ЗАДАНИЕ 1: Преобразуйте записи в CSV с двумя столбцами, «запрос» и «ответ»: начните со строки, где есть «淇℃伅鍏紑 (172, 57)», и остановитесь после строки с «Amm. Trasparente (93, 5)». Каждой записи отведите одну строку, а её текст и ответ поместите в отдельные поля в кавычках, заменив переносы строк пробелами.

ПРИВЕДЁННЫЙ ОТРЫВОК:
Лето 1914 года государь император с семейством проводил в Петергофе. В конце июня стояла жара, потом перепали грозы, попрохладнело, стало хорошо. Из окон любимой государем Нижней дачи виднелось ровное, залитое теплым светом пространство Финского залива.
Где-то там, на западе, разрастался политический кризис. Государь был весьма обеспокоен позицией Австро-Венгрии в отношении Сербии. В конфликт постепенно втягивалась вся Европа. Петергофский дворцовый телеграф и телефон работали беспрерывно. Никто, однако же, не сомневался, что мирный выход будет найден. Финский залив по-прежнему выглядел спокойным, милым. В перерывах между докладами, телефонными и телеграфными переговорами государь купался в море, плавал на байдарке, гулял с детьми.
В середине июля в Петербурге и вокруг установилась прекрасная, солнечная, умеренно-жаркая погода. Прозрачные, еще светлые ночи навевали прохладу. Цвели липы. Город приобрел умиротворенный вид. Семьи чиновников и праздные горожане разъехались на дачи. Продавцы газет скучали на опустевших улицах. Даже неприятности на Балканах, даже дурные, беспокойные вести из Вены, Белграда, Берлина не могли разрушить удовлетворенное спокойствие петербуржцев, дождавшихся, наконец, настоящего лета. В такую погоду, вдыхая этот воздух, невозможно было думать о войне.
Гвардейские полки жили привычно-размеренной жизнью в лагерях под Красным Селом и Гатчиной. В штабах уже несколько дней поговаривали о мобилизации, и это радовало младших офицеров, наполняло их души тревожным и счастливым ожиданием.
17-го после полудня слухи усилились. От кого-то из штабных всезнаек прилетели вести: министр иностранных дел Сазонов поехал к государю в Петергоф; из Петергофа был звонок в Генеральный штаб; там суматоха, все бегают, никого не застать на месте.
Неужели?
Война?
Из дневника Георгия Адамовича Гоштовта, поручика лейб-гвардии Кирасирского Ее Величества полка:
«Около 10 часов вечера адъютант, к общему восторгу, сообщил, что наконец окончательно объявлена нам мобилизация…
Ночь ясная, теплая, безоблачная; легкий ветерок доносит запах цветущих лип из дворцового парка. … Непробудным сном спит, прикрывшись ставнями, тихая, мирная Гатчина – город семейственной, средней интеллигенции. Сквозь щели некоторых ставен мерцает чуть заметный свет от огоньков лампадок. Тишину и покой нарушают лишь перекликающиеся петухи, да шелест листьев от набегающего предрассветного ветерка. … День обещает быть чудесным»[110].

ПРЕДСТАВЛЕННЫЕ ДАННЫЕ:
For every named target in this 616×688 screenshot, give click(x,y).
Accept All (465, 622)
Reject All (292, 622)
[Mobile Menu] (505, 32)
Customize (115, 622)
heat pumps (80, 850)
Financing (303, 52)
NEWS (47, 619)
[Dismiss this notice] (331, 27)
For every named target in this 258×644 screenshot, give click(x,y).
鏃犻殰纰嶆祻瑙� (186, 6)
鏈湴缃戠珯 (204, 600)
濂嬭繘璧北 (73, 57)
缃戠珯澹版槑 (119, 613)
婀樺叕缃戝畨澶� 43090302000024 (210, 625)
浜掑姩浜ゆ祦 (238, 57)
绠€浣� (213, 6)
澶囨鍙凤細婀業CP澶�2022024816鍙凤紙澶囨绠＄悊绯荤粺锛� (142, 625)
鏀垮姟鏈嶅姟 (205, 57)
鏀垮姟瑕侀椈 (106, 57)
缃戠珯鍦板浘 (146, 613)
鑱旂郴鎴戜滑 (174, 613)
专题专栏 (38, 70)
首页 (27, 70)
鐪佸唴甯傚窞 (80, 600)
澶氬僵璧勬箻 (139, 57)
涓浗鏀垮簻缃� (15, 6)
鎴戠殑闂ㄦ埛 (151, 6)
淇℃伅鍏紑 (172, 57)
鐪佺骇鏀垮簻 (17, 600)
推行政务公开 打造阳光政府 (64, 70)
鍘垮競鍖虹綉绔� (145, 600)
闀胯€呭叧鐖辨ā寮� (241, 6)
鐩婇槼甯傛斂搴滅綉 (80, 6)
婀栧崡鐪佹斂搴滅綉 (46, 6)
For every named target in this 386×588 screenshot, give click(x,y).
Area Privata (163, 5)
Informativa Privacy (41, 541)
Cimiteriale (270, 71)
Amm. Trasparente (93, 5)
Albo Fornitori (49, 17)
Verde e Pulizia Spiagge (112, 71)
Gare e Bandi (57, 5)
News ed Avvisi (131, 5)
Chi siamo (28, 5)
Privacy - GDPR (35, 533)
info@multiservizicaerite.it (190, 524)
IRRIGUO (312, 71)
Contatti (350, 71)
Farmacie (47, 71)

ЗАДАНИЕ 2: Где, согласно отрывку о лете 1914 года, государь император проводил это лето с семейством?

РЕШЕНИЕ 1:
запрос,ответ
"淇℃伅鍏紑","(172, 57)"
"鐪佺骇鏀垮簻","(17, 600)"
"推行政务公开 打造阳光政府","(64, 70)"
"鍘垮競鍖虹綉绔�","(145, 600)"
"闀胯€呭叧鐖辨ā寮�","(241, 6)"
"鐩婇槼甯傛斂搴滅綉","(80, 6)"
"婀栧崡鐪佹斂搴滅綉","(46, 6)"
"For every named target in this 386×588 screenshot, give click(x,y). Area Privata","(163, 5)"
"Informativa Privacy","(41, 541)"
"Cimiteriale","(270, 71)"
"Amm. Trasparente","(93, 5)"

РЕШЕНИЕ 2: В Петергофе.